Он интересовался не только декорациями, но и самой пьесой, ее толкованием, режиссерскими и актерскими заданиями; он умел, когда нужно, приносить и самого себя как художника в жертву общей идее постановки.

— На наше счастье, в лице Симова мы нашли художника, который шел навстречу режиссеру и актеру, — говорил о нем Станиславский. — Он являл собою редкое в то время исключение, так как обладал большим талантом и знанием не только в области своей специальности, но и в области режиссуры.

С открытия Художественного театра в течение десяти сезонов Симов был единственным декоратором МХТ и дал оформление тридцати семи пьесам. Это был не только одаренный и уважаемый художник, но и близкий друг театра — что называется, «свой человек», и не напрасно на его юбилее говорил ему Москвин от лица «стариков артистов МХАТ»:

— Ты тридцать пять лет дышишь с нами одним воздухом искания большой правды в искусстве, для которого ты так много и талантливо поработал…

Композитор Сац Илья Александрович также был для Художественного театра замечательным работником, слившим свое творчество с творчеством МХАТ.

§ **Описание задания**: Процитируйте отрывок из текста о Симове и Художественном театре — от слов «Он интересовался не» до слов «в области режиссуры.» включительно. Приведенные далее записи представляют собой самостоятельный материал.

§ **Исходные материалы**:
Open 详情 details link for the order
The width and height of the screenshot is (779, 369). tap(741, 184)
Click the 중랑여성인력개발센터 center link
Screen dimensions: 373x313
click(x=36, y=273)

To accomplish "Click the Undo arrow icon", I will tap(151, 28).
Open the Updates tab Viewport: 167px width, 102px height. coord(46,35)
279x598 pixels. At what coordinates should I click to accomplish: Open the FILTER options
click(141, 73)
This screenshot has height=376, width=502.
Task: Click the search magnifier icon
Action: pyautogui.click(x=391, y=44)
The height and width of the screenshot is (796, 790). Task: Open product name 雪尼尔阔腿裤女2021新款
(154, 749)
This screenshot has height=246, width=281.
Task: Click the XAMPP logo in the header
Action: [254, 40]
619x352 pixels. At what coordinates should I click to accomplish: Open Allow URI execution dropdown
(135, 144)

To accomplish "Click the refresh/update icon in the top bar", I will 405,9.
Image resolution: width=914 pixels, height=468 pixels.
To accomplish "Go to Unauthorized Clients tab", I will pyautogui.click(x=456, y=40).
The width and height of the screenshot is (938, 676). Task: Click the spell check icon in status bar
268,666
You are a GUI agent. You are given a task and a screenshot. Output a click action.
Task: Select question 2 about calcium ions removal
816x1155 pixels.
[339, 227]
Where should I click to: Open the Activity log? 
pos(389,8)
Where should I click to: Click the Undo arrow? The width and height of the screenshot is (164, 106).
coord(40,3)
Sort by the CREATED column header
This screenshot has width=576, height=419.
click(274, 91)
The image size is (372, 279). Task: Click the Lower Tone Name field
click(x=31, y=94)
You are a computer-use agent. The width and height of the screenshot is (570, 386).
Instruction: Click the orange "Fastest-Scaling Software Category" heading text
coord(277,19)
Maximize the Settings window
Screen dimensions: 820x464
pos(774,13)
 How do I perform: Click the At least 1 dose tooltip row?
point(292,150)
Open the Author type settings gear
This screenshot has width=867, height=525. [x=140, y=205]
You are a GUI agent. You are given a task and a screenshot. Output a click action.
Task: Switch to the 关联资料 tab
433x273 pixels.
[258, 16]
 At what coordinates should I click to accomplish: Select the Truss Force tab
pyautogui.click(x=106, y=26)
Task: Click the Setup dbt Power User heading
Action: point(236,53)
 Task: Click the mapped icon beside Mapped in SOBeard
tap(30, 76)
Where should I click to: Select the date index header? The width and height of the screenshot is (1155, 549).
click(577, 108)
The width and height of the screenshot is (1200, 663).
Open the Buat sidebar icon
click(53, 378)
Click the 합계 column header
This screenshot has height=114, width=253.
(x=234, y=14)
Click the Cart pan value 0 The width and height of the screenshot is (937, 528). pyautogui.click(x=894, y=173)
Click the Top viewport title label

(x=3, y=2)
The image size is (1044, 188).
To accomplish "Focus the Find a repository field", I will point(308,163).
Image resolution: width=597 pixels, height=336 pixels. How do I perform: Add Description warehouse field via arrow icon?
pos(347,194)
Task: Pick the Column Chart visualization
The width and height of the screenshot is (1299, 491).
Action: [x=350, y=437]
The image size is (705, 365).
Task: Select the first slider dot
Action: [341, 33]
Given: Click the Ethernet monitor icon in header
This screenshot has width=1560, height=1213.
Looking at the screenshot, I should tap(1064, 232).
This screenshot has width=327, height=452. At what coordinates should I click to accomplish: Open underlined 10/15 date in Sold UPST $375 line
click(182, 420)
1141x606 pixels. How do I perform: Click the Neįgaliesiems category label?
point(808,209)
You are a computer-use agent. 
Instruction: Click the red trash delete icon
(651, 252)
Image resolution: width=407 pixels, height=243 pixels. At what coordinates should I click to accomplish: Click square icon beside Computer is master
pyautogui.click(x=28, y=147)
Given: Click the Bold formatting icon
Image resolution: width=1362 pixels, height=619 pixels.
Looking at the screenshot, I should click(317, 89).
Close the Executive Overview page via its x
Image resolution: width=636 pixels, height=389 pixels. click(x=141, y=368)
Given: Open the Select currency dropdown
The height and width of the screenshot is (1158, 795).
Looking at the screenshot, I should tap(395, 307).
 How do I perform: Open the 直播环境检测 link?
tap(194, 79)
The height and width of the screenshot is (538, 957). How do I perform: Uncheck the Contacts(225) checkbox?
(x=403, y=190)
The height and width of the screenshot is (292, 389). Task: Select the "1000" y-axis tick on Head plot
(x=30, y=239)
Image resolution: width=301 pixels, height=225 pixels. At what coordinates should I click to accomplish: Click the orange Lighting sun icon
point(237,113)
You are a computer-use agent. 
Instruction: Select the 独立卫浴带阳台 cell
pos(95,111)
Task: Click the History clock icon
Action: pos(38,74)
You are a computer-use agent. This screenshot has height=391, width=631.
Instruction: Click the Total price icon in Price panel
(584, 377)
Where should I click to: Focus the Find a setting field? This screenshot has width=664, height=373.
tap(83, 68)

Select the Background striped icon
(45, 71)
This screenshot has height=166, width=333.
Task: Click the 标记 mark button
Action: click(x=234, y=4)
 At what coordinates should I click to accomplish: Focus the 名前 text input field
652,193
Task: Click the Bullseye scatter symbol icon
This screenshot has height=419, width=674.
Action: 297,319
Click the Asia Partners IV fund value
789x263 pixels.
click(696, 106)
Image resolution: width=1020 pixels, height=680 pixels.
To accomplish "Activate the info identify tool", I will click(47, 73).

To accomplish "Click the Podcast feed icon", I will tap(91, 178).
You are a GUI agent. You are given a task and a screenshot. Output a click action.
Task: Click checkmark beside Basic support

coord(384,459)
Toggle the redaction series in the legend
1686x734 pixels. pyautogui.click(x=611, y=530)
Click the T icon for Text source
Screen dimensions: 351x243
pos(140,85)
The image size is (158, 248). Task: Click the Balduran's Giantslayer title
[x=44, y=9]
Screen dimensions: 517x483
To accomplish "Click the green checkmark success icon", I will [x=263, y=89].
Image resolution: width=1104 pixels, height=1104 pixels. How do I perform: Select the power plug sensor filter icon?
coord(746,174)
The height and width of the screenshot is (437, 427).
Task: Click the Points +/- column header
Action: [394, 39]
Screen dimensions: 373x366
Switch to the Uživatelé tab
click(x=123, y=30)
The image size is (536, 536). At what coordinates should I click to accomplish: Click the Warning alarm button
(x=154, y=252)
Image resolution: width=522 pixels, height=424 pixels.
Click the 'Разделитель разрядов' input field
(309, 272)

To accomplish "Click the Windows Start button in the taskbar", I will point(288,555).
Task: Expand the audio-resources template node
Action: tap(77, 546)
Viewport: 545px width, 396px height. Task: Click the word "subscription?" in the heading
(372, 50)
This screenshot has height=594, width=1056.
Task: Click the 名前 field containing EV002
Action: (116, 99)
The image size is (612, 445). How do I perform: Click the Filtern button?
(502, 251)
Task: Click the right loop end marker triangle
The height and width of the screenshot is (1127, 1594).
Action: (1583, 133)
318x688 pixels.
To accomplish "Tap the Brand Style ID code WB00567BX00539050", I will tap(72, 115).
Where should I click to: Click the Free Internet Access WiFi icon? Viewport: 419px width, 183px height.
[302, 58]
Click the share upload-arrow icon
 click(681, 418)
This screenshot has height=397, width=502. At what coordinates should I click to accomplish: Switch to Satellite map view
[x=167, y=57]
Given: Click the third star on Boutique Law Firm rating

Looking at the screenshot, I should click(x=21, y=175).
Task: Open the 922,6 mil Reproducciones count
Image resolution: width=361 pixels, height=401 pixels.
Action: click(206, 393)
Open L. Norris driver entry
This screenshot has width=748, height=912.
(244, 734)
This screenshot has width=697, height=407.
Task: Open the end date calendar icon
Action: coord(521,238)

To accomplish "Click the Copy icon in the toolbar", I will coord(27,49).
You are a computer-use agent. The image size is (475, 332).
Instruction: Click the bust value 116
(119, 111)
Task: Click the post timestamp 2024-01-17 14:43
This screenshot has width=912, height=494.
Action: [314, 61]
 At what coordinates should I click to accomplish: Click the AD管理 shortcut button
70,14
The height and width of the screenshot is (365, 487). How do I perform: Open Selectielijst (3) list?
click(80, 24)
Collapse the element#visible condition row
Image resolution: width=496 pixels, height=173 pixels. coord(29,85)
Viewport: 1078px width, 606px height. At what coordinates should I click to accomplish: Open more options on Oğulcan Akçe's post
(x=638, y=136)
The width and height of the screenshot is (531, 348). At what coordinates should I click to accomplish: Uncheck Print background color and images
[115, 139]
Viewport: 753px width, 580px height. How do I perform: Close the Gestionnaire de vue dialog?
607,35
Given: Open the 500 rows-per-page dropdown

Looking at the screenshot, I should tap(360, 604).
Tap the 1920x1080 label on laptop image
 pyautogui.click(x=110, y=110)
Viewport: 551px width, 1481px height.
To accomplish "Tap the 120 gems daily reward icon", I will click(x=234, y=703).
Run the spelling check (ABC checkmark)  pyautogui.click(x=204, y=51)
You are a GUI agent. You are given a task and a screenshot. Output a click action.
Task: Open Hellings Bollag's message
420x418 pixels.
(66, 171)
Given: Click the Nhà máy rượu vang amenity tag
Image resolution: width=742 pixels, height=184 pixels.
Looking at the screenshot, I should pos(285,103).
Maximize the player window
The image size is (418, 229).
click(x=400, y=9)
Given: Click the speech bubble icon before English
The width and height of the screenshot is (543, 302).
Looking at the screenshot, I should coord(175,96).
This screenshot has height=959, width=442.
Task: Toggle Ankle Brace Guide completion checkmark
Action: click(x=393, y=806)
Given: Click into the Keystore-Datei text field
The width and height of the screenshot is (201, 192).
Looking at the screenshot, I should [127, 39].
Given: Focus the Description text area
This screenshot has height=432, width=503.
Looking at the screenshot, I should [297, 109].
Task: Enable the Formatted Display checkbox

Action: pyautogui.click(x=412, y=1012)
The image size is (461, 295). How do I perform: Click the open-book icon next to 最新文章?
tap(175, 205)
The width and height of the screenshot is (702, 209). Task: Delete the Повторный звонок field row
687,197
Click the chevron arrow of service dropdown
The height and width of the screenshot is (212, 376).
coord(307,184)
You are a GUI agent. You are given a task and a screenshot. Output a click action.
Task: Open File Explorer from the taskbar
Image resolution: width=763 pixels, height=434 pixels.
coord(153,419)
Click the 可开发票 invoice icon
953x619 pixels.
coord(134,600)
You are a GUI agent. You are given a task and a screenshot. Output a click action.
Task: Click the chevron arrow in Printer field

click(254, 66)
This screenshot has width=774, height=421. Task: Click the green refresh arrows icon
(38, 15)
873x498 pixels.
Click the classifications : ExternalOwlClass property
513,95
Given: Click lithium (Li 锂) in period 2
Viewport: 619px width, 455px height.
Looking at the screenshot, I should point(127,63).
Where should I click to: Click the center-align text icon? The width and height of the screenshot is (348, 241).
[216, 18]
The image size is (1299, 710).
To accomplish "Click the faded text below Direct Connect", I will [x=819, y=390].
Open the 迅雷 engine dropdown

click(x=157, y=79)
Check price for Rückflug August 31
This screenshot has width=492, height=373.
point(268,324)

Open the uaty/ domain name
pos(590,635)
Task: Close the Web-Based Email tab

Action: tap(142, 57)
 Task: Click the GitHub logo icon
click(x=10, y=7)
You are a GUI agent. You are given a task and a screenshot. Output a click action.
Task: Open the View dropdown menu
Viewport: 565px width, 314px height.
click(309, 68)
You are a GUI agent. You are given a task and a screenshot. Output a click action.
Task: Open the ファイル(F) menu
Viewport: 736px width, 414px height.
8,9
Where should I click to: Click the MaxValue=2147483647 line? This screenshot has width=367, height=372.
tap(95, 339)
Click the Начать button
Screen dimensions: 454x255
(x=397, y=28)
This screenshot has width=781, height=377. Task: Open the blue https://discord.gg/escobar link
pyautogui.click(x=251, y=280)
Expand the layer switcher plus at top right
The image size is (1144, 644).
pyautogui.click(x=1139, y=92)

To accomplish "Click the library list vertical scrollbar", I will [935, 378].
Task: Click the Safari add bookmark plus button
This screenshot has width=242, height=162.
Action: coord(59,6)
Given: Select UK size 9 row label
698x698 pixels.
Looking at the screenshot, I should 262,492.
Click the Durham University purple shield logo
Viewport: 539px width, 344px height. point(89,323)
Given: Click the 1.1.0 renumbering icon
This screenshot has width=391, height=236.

§ **Ожидаемый ответ**:
Он интересовался не только декорациями, но и самой пьесой, ее толкованием, режиссерскими и актерскими заданиями; он умел, когда нужно, приносить и самого себя как художника в жертву общей идее постановки.

— На наше счастье, в лице Симова мы нашли художника, который шел навстречу режиссеру и актеру, — говорил о нем Станиславский. — Он являл собою редкое в то время исключение, так как обладал большим талантом и знанием не только в области своей специальности, но и в области режиссуры.